A partir de junio/2018 se reinició un acoso laboral persistente del Director de la Unidad, concertado con los Delegados Sindicales y con la Secretaria General Seccional (Gisela Álvarez Reyes) creándole pruebas artificiales hasta la recisión laboral y una de “investigación sindical”. Con el pretexto de una acta mentirosa de su Delegada, se le citó el 11 de julio de 2017 a la Comisión de “honor y justicia” fuera de horas laborales, siendo encerrada bajo llave por dos mujeres y dos hombres, quienes por negarse a firmar un Acta prefabricada, en la que ella se AUTOINCULPABA fue jalada del cabello, tirada al suelo y agredida a golpes, siendo manoseada y vejada sexualmente, sin permitirle salir de la oficina hasta que pidió auxilio a su acompañante, quien golpeó la puerta y finalmente le abrieron con la llave.

El mismo día interpuso una demanda penal contra sus agresores ante la Fiscalía del Estado, que después de meses de irregularidades y omisiones, emitió dos DICTÁMENES DE NO PROCEDENCIA DE LA ACCION PENAL en favor de los PRESUNTOS DELINCUENTES SINDICALES, BRENDA ELVIRA MENCHU ZEA, BRICIO MONTERO MORALES, ANA ORTEGA TOTOLHUA y JORGE CARLOS RUIZ ORTIZ. Lo trascendente de ello es que se ha podido, con la debida asesoría y los canales adecuados, SENTAR EN EL BANQUILLO DE LOS ACUSADOS a los omnímodos y prepotentes CHARROS sindicales y hacerlos temblar cobardemente en las audiencias judiciales, pues las posibilidades de ser consignados y declarados culpables, con riego de cárcel, son muy altas.

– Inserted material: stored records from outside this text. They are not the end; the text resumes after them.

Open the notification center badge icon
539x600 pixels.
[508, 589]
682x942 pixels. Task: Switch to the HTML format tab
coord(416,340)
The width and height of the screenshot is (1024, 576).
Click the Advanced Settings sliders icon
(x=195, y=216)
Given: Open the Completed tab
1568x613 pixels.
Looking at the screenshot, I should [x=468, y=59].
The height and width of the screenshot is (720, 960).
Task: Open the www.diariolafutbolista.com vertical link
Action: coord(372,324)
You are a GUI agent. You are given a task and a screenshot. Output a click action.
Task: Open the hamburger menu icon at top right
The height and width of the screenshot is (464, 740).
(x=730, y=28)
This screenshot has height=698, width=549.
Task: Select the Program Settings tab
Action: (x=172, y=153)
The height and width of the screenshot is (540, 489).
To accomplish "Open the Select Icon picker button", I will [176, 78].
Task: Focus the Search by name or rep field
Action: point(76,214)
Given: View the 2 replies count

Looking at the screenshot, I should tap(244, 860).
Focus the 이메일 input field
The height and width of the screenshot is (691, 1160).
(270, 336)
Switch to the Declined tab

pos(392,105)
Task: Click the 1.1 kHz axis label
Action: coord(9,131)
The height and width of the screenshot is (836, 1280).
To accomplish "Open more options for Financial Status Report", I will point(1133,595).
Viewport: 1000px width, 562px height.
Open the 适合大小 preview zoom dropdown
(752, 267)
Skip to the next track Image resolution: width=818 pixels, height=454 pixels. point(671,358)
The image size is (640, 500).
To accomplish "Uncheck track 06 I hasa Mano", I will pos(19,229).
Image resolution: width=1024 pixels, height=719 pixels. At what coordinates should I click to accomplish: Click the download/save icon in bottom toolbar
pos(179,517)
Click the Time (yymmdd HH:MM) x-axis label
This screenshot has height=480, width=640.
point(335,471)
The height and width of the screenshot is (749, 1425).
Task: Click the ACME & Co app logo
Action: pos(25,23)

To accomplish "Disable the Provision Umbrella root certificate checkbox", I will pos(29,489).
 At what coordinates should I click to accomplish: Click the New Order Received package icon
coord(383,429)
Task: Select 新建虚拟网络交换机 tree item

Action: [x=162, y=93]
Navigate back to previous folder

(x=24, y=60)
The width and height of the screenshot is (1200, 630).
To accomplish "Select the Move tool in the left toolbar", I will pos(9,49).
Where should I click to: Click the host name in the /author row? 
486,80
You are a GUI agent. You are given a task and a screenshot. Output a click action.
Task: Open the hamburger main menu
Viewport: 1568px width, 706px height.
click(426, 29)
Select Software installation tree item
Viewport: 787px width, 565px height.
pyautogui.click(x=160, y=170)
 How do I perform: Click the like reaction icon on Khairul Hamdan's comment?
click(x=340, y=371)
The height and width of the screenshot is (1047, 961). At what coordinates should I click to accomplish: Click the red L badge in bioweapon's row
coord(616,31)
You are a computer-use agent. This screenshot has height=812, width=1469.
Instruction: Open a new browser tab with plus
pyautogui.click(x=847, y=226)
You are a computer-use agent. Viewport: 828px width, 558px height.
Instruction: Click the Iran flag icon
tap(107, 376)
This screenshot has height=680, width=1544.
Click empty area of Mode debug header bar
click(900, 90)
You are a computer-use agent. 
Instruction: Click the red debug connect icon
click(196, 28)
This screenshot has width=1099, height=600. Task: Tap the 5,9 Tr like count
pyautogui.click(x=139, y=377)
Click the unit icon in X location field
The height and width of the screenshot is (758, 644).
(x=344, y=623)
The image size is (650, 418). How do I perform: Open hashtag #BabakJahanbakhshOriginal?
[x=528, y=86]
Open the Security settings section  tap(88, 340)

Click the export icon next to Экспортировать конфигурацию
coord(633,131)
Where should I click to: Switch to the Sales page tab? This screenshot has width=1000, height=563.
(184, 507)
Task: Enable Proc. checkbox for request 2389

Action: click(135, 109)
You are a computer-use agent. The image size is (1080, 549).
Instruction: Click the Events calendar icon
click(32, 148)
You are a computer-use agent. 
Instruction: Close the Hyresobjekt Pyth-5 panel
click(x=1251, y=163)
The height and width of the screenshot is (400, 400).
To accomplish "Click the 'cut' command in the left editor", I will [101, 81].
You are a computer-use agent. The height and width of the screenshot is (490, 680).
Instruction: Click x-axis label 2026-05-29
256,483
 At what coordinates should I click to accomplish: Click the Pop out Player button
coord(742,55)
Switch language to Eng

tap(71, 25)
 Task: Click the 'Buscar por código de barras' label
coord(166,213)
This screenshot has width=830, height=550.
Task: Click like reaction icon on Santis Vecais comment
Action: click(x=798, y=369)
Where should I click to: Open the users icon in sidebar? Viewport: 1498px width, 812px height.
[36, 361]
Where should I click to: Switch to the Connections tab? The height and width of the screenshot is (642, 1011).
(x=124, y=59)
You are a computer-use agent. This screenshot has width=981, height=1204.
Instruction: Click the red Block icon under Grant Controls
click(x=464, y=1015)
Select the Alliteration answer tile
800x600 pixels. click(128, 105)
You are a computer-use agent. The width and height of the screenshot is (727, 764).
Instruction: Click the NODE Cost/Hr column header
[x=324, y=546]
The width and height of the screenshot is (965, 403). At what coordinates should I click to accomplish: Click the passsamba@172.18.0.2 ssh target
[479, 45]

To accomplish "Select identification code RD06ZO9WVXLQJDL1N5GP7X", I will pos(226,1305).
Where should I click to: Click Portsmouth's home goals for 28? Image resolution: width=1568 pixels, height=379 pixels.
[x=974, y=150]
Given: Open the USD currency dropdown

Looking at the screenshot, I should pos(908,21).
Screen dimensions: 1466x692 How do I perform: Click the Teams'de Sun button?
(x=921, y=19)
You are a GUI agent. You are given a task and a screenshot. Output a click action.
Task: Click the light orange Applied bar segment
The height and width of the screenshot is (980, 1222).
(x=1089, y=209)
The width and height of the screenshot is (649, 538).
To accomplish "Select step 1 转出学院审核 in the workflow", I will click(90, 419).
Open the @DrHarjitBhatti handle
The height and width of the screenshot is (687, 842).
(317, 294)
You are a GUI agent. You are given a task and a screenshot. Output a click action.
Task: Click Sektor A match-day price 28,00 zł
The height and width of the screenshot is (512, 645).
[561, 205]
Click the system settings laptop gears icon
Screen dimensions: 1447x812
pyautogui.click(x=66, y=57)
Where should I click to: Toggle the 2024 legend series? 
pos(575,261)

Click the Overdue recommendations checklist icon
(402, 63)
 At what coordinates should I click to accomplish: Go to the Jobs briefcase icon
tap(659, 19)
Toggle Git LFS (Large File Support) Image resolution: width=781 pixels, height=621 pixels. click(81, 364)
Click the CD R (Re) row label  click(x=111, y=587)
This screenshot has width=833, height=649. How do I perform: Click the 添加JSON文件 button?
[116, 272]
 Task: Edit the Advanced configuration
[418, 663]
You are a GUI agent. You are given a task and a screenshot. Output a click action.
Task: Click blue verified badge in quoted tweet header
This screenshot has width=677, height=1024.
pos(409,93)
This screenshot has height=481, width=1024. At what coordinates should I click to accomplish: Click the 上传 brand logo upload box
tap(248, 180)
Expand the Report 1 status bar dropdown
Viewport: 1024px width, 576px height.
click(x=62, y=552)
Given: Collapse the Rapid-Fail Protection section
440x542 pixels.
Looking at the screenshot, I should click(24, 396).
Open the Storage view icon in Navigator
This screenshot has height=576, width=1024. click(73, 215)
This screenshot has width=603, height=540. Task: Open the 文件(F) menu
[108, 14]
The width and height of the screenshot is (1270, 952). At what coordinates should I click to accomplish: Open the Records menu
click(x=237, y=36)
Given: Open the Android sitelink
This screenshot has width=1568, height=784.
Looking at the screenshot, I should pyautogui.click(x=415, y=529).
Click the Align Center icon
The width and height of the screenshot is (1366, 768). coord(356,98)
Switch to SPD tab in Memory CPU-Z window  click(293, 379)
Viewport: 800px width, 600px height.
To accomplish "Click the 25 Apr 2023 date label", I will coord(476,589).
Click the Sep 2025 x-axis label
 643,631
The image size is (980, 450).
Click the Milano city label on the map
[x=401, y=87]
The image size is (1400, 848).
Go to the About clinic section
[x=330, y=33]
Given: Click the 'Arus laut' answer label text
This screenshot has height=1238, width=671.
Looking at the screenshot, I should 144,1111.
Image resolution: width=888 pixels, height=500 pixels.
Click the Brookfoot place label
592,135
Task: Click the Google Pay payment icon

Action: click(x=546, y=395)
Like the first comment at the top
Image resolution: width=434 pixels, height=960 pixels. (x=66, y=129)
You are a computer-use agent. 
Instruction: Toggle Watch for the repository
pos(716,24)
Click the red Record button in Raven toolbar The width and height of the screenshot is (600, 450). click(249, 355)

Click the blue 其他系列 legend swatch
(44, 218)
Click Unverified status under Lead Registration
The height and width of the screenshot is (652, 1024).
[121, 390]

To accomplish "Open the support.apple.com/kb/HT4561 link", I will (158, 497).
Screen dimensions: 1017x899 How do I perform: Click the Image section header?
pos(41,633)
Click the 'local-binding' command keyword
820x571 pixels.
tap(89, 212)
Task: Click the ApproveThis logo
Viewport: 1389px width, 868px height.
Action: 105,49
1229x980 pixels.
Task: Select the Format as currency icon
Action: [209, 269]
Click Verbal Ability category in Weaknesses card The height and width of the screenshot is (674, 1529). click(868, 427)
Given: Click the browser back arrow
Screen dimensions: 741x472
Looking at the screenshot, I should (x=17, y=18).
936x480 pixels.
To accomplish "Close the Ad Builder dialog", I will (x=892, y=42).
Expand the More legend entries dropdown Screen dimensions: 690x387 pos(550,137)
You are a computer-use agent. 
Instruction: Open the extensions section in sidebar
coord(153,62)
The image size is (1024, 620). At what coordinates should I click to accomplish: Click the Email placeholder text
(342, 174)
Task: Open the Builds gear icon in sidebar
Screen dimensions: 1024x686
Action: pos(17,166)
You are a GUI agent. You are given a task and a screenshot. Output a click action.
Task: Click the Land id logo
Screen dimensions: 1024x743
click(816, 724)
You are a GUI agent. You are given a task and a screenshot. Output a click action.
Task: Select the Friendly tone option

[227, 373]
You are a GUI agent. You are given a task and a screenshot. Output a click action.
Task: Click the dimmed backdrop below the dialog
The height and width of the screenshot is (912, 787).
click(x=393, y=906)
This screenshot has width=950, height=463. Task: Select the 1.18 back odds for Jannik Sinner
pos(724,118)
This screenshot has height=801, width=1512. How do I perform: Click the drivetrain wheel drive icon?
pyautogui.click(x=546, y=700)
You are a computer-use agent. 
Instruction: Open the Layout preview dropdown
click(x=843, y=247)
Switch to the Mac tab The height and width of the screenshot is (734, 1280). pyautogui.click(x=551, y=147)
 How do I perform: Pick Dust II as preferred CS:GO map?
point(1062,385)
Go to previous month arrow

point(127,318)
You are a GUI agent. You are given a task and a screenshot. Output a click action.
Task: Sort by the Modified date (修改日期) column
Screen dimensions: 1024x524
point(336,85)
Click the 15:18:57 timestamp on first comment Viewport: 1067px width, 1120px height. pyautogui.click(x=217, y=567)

Corrompieron a la Fiscalía, pero no pudieron hacer lo mismo con los jueces.

En conclusión, es importante que todas las organizaciones, personas reprimidas y trabajadores en general, nos aglutinemos en un ÓRGANDO DE DEFENSA JURÍDICA especializado, que arrope a todo trabajador de la salud, o de otros gremios, con independencia de su autonomía y visión política, siempre complementados con la organización, movilización y denuncia.